The expanding spectrum of pediatric anti-glutamic acid decarboxylase antibody mediated CNS disease - a chance association?
Author(s) -
Deepak Me,
Ramshekhar N. Me,
Hardeep Kumar,
Ashalatha Radhakrishnan,
Sudheeran Kannoth,
Muralidharan Nair Nair,
Sanjeev V. Thomas
Publication year - 2016
Publication title -
neuroimmunology and neuroinflammation
Language(s) - English
Resource type - Journals
SCImago Journal Rank - 0.125
H-Index - 4
eISSN - 2349-6142
pISSN - 2347-8659
DOI - 10.20517/2347-8659.2016.02
Subject(s) - medicine , publishing , association (psychology) , disease , pathology , epistemology , literature , art , philosophy
Central nervous system autoimmunity in the pediatric age group represents an evolving constellation of various syndromes distinct from the adult age group. One of the rarely described pathogenic auto-antibodies (ab) is the one directed against glutamic acid decarboxylase (GAD). While its pathogenic role is controversial, literature concerning adult patients abounds with heterogeneous presentations with epilepsy often as part of limbic encephalitis or chronic temporal lobe epilepsy and cerebellar ataxia accompanying endocrinopathies or paraneoplastic disorders.
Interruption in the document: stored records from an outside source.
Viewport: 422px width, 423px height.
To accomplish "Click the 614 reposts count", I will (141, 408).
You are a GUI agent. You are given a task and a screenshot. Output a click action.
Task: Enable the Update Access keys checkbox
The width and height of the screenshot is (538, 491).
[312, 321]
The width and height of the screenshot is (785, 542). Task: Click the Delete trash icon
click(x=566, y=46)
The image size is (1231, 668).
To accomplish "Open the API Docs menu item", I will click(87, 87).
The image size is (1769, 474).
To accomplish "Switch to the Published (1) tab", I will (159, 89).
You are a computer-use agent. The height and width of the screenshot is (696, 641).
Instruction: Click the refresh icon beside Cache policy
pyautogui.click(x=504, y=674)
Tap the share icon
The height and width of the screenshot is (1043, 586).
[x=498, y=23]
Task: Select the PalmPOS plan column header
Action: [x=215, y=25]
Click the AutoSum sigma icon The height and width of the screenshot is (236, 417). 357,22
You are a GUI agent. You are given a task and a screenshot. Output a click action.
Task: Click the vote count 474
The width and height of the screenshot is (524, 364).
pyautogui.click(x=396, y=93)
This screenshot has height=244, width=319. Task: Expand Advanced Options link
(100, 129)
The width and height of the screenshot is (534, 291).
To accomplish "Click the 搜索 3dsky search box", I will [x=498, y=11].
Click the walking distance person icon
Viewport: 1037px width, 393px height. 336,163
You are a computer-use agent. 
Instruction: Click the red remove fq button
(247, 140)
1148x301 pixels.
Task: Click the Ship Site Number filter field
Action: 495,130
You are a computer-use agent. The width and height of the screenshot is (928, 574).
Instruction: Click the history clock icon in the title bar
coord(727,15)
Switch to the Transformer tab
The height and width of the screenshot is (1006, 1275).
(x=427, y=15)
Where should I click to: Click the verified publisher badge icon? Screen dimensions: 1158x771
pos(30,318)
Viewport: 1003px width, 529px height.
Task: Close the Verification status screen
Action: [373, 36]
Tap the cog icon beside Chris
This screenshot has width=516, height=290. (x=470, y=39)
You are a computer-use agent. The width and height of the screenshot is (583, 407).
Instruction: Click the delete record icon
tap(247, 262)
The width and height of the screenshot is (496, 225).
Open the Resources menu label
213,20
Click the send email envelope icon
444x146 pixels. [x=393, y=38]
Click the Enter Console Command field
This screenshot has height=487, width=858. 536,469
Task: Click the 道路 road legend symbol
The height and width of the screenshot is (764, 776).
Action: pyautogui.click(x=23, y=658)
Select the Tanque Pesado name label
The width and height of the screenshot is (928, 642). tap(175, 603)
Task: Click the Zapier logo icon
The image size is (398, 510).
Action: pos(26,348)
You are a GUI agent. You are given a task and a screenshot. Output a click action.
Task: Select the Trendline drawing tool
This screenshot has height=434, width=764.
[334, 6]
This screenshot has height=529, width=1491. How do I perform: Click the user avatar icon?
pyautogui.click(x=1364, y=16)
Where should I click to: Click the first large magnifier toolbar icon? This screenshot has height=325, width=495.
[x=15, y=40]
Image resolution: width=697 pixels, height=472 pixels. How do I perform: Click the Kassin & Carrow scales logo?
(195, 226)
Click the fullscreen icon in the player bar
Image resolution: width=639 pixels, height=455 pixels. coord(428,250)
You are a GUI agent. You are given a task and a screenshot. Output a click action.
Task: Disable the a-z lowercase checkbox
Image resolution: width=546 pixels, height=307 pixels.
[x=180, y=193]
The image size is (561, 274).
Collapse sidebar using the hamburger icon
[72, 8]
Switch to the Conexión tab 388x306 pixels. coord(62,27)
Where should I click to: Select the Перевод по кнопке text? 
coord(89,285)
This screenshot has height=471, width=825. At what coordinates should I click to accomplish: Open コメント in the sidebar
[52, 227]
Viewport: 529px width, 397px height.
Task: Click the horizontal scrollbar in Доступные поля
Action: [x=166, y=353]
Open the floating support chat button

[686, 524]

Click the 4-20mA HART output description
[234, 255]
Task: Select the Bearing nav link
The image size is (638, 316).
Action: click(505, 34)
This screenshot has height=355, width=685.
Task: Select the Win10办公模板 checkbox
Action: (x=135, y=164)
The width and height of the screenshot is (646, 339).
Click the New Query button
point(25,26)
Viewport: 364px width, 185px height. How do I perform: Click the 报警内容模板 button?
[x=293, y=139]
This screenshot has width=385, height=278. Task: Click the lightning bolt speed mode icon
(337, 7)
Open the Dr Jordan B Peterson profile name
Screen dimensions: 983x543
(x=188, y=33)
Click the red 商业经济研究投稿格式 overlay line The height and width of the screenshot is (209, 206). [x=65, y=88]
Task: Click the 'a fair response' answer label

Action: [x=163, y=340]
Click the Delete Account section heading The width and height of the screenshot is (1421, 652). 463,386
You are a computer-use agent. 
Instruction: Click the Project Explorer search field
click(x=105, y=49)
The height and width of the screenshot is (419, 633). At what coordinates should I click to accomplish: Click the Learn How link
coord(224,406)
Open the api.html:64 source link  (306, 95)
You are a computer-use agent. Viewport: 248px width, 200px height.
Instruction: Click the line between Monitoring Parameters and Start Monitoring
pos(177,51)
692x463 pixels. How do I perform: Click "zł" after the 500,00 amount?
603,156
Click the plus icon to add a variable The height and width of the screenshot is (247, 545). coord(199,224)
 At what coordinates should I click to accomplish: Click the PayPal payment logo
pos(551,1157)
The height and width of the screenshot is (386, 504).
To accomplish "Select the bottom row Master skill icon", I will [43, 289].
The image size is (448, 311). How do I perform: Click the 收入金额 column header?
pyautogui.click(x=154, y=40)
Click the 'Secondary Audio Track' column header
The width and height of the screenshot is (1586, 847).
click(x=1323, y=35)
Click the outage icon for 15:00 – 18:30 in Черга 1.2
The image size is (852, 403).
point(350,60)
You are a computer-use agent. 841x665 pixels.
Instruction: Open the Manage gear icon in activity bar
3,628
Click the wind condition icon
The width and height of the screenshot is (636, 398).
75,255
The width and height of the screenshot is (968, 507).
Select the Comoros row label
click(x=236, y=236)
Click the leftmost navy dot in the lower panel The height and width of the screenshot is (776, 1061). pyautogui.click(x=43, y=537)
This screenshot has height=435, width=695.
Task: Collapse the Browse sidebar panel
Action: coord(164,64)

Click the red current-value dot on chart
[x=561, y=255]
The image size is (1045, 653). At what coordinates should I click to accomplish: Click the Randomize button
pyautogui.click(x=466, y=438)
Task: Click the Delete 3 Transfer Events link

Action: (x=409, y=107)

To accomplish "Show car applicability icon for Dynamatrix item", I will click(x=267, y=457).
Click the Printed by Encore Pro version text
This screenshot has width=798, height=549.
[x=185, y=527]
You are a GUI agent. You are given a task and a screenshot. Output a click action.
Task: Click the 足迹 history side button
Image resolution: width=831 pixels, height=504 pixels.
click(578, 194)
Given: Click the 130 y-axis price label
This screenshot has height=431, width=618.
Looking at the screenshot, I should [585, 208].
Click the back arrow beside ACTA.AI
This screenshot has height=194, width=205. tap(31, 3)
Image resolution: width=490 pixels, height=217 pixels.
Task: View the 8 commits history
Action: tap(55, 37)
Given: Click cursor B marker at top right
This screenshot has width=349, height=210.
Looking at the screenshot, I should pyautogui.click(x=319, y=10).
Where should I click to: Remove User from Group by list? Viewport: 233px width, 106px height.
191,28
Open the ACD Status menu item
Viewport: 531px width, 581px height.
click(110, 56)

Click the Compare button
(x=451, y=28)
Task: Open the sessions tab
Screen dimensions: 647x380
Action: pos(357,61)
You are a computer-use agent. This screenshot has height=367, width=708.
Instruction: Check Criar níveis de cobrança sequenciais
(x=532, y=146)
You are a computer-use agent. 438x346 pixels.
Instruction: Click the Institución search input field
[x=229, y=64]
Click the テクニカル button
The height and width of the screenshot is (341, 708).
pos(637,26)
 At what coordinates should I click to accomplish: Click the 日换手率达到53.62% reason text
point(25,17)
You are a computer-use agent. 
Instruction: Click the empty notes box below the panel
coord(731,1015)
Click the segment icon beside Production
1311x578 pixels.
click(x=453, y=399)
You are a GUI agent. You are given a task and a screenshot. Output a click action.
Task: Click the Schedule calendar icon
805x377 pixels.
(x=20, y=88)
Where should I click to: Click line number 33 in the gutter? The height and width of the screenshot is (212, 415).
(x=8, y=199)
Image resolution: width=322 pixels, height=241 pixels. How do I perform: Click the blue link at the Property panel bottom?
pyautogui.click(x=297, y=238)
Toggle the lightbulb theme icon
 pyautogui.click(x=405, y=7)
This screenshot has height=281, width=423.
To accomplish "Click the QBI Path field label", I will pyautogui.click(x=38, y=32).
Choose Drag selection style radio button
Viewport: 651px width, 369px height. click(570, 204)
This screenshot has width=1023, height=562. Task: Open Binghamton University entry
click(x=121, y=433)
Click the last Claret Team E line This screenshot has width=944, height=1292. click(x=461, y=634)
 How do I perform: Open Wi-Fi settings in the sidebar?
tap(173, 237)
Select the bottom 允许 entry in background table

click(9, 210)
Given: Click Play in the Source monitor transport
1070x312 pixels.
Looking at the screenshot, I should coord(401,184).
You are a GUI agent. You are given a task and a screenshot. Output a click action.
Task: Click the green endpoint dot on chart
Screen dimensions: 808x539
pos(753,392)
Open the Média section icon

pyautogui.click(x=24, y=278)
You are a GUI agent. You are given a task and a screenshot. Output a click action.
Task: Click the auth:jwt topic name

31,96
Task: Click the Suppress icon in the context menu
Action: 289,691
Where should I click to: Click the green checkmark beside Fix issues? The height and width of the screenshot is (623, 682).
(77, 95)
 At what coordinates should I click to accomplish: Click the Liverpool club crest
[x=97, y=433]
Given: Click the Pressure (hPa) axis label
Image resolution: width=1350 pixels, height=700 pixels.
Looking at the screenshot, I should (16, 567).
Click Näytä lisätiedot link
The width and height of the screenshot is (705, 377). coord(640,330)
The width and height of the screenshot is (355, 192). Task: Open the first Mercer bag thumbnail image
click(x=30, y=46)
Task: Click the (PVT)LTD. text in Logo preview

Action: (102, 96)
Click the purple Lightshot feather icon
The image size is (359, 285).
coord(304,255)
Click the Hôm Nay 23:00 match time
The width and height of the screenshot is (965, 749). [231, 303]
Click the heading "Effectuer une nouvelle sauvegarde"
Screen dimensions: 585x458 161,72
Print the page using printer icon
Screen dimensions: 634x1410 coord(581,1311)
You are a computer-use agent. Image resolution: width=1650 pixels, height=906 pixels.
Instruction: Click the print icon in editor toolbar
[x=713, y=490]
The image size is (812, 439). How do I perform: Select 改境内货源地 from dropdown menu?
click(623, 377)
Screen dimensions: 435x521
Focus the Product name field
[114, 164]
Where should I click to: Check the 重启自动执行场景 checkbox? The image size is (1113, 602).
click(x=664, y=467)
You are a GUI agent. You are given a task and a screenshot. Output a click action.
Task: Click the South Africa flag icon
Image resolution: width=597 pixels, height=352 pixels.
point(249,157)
Diagnosis is often delayed until late adulthood. The authors report hitherto under-reported syndromes in the pediatric age group. The first case was a 3-year-old boy with sub-acute myoclonus-ataxia following a flu-like illness akin to para-infectious cerebellitis. The second case was a 7-year-old girl with longstanding chronic extratemporal partial epilepsy and electrical status epilepticus in sleep (ESES) with right hemiparesis and developmental delay. Investigations revealed two-four fold elevations in titres of GAD-65-ab. The absence of systemic diseases like diabetes and the dramatic clinical response to steroids as well as intravenous immunoglobulin in both the cases argued for GAD-ab mediated neuronal injury rather than a chance association. The concern exists regarding other potentially co-existent auto-ab to gamma-amino butyric acid and glycine receptors, and demonstration of intrathecal synthesis of GADab would be ideal. This entity should be contemplated in children presenting with acute/ sub-acute onset episodic or progressive ataxia or refractory cryptogenic focal epilepsy syndromes, epileptic encephalopathy such as ESES and worsening neurological deficits. These children ought to be maintained on regular follow-up for monitoring evolution of other autoimmune disorders in adult life.